Pakistani television series

Banno is a 2021 Pakistani soap television serial produced by Abdullah Kadwani and Asad Qureshi under their banner 7th Sky Entertainment. The drama serial is written by Tahir Nazir and Athar Ansari. It features Furqan Qureshi, Nimra Khan, Farhan Ahmed Malhi, Nawal Saeed and Maryam Noor in leading roles. The supporting cast includes Rabia Noreen, Hashim Butt, Seemi Pasha, Khalifa Sajeeruddin, Ayesha Gul, Yasir Alam, Fareeda Shabbir, Naveed Raza and Humaira Bano.

== Plot ==
Omar reaches a point in life where she has to choose between love and friendship. After hiding her long-distance relationship from her dearest cousin for years, Beena still hesitates in disclosing it to Sania when their cousin, Azlan, finally returns to Pakistan. Her reluctance eventually leads to a tragic turn in everyone's life as Sania falls in love with Azlan while their mothers also find them to be a perfect match for marriage.

Being an orphan, Beena lacks the courage to speak her heart out, knowing how much Sania's mother already despises her existence. Beena ends up feeling obliged to prove her loyalty to Sania and sees no point in returning Azlan's phone calls, who had actually promised to make their relationship exclusive.

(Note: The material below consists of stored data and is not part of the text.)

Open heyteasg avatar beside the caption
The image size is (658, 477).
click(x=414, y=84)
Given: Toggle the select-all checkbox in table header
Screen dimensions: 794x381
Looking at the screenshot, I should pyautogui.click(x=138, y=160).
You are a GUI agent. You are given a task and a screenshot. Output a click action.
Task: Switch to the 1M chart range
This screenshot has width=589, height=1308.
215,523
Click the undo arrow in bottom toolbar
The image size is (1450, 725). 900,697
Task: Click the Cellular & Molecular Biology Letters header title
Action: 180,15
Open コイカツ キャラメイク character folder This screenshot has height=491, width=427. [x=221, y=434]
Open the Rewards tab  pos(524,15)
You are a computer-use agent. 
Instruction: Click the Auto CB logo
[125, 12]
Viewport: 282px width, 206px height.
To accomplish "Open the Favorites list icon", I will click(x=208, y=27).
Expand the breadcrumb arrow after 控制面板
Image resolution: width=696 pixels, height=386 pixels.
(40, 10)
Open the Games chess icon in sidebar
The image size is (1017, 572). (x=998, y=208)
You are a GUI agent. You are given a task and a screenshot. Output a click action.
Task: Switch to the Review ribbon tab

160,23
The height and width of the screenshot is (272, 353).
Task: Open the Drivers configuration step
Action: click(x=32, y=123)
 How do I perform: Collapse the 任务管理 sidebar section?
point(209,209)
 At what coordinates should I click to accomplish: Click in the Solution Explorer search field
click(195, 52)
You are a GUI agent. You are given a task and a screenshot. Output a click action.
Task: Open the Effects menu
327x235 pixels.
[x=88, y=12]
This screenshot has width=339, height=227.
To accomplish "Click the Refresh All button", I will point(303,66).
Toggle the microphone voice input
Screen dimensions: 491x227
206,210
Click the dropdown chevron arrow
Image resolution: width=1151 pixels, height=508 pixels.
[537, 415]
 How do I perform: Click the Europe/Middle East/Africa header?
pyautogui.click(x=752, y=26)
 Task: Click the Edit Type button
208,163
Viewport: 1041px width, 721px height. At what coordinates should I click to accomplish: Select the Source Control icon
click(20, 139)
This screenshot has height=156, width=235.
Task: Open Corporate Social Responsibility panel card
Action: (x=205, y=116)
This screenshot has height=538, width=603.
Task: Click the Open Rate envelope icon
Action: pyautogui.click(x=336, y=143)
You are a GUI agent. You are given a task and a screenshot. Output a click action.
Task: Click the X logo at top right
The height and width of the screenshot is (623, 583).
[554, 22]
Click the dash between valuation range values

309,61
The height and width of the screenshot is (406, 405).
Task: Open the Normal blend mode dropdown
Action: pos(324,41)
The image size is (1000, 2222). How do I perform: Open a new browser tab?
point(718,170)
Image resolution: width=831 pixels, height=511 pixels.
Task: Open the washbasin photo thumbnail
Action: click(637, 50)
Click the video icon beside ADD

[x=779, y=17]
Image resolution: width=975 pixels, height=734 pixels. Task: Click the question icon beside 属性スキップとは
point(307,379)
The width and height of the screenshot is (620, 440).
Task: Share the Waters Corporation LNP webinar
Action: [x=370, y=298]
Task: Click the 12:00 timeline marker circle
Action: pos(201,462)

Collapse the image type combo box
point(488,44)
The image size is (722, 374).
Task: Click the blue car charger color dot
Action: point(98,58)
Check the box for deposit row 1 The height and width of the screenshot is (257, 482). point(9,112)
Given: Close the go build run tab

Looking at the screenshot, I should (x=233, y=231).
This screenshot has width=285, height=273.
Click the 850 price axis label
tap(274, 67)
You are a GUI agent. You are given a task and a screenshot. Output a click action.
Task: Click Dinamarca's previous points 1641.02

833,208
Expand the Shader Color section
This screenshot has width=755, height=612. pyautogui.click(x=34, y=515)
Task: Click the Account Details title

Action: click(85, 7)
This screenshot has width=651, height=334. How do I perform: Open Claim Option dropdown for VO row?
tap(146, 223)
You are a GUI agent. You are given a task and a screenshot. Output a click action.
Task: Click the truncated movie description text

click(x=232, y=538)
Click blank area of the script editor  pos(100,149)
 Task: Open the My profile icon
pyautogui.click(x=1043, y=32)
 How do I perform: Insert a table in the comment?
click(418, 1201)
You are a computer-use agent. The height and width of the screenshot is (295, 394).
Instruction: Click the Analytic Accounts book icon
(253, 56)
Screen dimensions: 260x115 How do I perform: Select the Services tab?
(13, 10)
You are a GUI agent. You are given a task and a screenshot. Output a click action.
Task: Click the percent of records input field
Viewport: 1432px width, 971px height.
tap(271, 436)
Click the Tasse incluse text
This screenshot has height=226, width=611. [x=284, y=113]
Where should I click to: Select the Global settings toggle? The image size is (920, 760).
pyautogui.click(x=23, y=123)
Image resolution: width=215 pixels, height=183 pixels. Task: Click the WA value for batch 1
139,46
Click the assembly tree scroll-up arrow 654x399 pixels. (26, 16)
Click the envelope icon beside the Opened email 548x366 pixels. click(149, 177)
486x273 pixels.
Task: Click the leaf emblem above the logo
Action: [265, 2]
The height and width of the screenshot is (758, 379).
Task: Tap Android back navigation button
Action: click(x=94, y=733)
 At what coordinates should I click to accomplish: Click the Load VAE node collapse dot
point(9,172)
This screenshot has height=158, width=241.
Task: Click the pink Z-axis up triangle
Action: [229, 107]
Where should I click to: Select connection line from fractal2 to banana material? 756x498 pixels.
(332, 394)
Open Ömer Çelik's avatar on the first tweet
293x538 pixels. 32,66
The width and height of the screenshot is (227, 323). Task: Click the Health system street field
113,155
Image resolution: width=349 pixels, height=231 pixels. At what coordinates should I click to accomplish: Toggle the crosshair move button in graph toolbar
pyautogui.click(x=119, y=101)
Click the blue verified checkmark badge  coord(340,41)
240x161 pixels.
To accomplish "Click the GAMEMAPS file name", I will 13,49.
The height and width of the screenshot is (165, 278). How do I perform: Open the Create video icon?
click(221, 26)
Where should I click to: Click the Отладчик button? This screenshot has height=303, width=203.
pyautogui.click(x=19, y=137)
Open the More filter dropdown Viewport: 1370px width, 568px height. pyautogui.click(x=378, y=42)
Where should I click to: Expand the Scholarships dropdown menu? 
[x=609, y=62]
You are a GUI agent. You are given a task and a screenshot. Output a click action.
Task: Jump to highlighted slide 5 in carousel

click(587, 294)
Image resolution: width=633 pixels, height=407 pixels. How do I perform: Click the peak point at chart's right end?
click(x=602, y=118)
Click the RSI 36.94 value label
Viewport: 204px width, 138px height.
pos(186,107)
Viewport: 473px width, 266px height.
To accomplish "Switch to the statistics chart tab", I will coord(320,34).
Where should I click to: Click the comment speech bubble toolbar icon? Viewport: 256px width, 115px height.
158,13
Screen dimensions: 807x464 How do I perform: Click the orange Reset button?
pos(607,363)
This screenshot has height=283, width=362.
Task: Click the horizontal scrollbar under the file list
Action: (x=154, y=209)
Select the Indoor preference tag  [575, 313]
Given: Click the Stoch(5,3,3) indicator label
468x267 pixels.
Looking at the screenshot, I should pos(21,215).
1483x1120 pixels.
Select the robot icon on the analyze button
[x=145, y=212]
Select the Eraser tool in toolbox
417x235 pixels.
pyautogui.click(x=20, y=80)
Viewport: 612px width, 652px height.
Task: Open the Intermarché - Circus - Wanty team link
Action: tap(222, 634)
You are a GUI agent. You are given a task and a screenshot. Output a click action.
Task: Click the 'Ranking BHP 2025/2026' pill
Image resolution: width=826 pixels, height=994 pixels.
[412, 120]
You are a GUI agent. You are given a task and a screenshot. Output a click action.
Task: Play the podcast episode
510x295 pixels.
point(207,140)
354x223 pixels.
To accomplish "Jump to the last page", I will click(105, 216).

However, when Nihal's gaze meets Beena's unmarred beauty, he doesn't let anyone stop him from marrying her— not even his disapproving parents. His unconditional love for Beena makes her an easy target for more hatred as his cousin, Ramsha, finds herself more worthy of Nihal's companionship. While Beena struggles for peace in her new home, Azlan refuses to give love another chance.

== Cast ==
=== Main roles ===
- Nimra Khan as Beena
- Furqan Qureshi as Azlan
- Farhan Ahmed Malhi as Nihal
- Nawal Saeed as Sania
- Maryam Noor as Ramsha

=== Supporting roles ===
- Rabia Noreen as Arfah, Sania's mother
- Ayesha Gul as Sajda, Azlan's mother
- Fareeda Shabbir as Ayesha
- Hashim Butt as Karim, Nihal's father
- Seemi Pasha as Riffat, Nihal's mother
- Khalifa Sajeeruddin as Sheheryar, Sania's father
- Humaira Bano as Midhat, Ramsha's mother
- Yasir Alam as Aman, Nihal's friend
- Birjees Farooqui as Sadia's mother, Midhat's friend
- Talia Jan as Abiha, Ramsha's friend
- Naveed Raza as Saqib, Ramsha's friend
- Sohail Sameer as Boss, Beena's boss
- Mehmood Jaffery as Lawyer
- Saba as Nasreen, Riffat's house maid

== Release ==
It premiered on 29 September 2021 and airs daily at 7:00 P.M on Geo Entertainment. It is digitally available to stream on YouTube and in some countries on VIU App.

== Soundtrack ==
The original soundtrack of Banno is sung by Sahir Ali Bagga & Aima Baig. The music is composed by Sahir Ali Bagga on lyrics by M. Mujtaba.